It’s still three weeks before I have to go back, but what I wouldn’t give for a week longer—hell, a whole month longer—where I didn’t have to answer a single email from a professor or explain the same concept to a student for the tenth time.
Where I didn’t have to sit in Ezra’s class, trying not to look at him, while every nerve in my body felt like it was on fire.
I could disappear—no forwarding address, no explanations.
Just… gone.
I picture the university scrambling, students whispering about the TA who ghosted the department, Ezra glancing at my empty chair during lectures.
Would he even care?
Would anyone?
Or would they all just keep moving, as if I were never there to begin with?
I could go anywhere.
Anywhere but here.
Some remote island, where the sun is warm and the breeze smells like salt and freedom. I’d be stretched out in a hammock, coconut drink in hand, the ice clinking against the glass as I sip lazily, not a single obligation in sight. No phones. No texts. No emails demanding my attention. I’d chuck my laptop into the ocean, watch it sink like a stone, and laugh as it vanished beneath the waves, taking all my responsibilities down with it.
But no.
I’ll be there tomorrow.
Of course, I will.
Like always. Like clockwork. Because that’s what I do. Because they expect me to. And because, despite every part of me that wants to disappear, I don’t know how to do anything else.
The thought makes my stomach twist.
A never-ending loop of fake smiles and forced enthusiasm—Oh, look how hard you’re working at school—as if I’m not barely keeping my head above water, drowning in deadlines and expectations.
The stilted small talk, the exhausting charade of pretending I belong. I’d honestly rather be buried under a mountain of coursework, no matter how drained I already am. At least there, no one corners me into debates I never asked for, pretending to ask my opinion on the political climate just to smirk when I say something they don’t agree with. As if believing all humans deserve basic rights makes me naïve.
But it’s nice to think about, isn’t it? Just… disappearing for a while. Slipping out of sight, out of reach.
I groan, pressing my palms against my eyes.
Snow beats against my face, sticking to my eyelashes, and I peer through the glass of the CPA office, catching a glimpse of the dimly lit Christmas tree in the empty reception area. The soft glow of the lights and the glittering ornaments almost seem to mock my predicament.
It’s the last thing I see before someone shoves a burlap sack over my head.
It smells like dirt and sweat, the stale odor making my stomach churn, and I scream as panic spikes through me, but the thick fabric muffles my voice.

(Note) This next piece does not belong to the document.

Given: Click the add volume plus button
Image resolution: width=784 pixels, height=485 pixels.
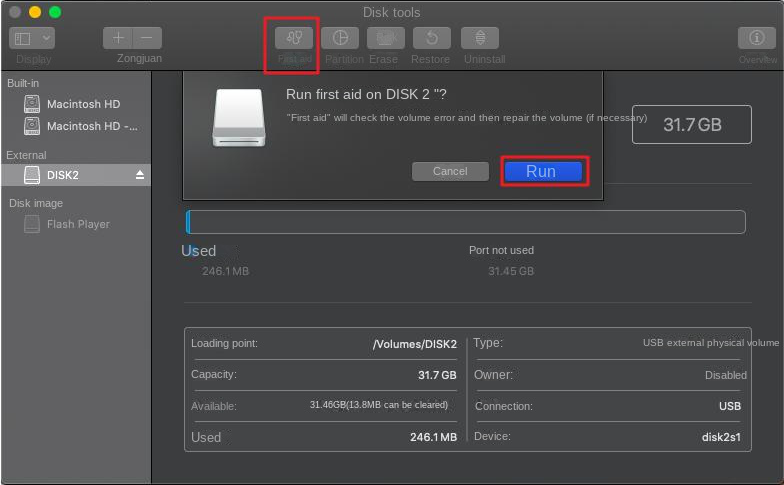Looking at the screenshot, I should (118, 38).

My hands instinctively claw at the material, desperate to tear it away, but they’re quickly restrained behind my back. I hit the ground face-first, the icy sidewalk biting through my clothes, shock robbing me of breath. The cold sinks into my bones, but it’s nothing compared to the terror pumping through my veins.

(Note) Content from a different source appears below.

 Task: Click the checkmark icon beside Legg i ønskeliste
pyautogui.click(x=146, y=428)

“Shut the fuck up,” someone growls when I make a sad attempt to scream.
A man, because, of course, it’s a man.
It’s always a fucking man.
I grunt, twisting like hell to try and get away from him. “You shut the fuck up,” I tell him, though I’m not sure he can hear me clearly through the sack over my head. “It’s not like I’d be fucking screaming if you weren’t trying to snatch me off the street like a fucking psychopath.”
On a normal day, I would probably not be able to find the wherewithal to scold someone trying to kidnap me, but it’s Christmas fuckingbreak, I’m too tired for this, and what the actual fuck?
I was busy contemplating running away from my life, and this is not at all what I had in mind.
I’m able to turn on my back, but it doesn’t make any difference.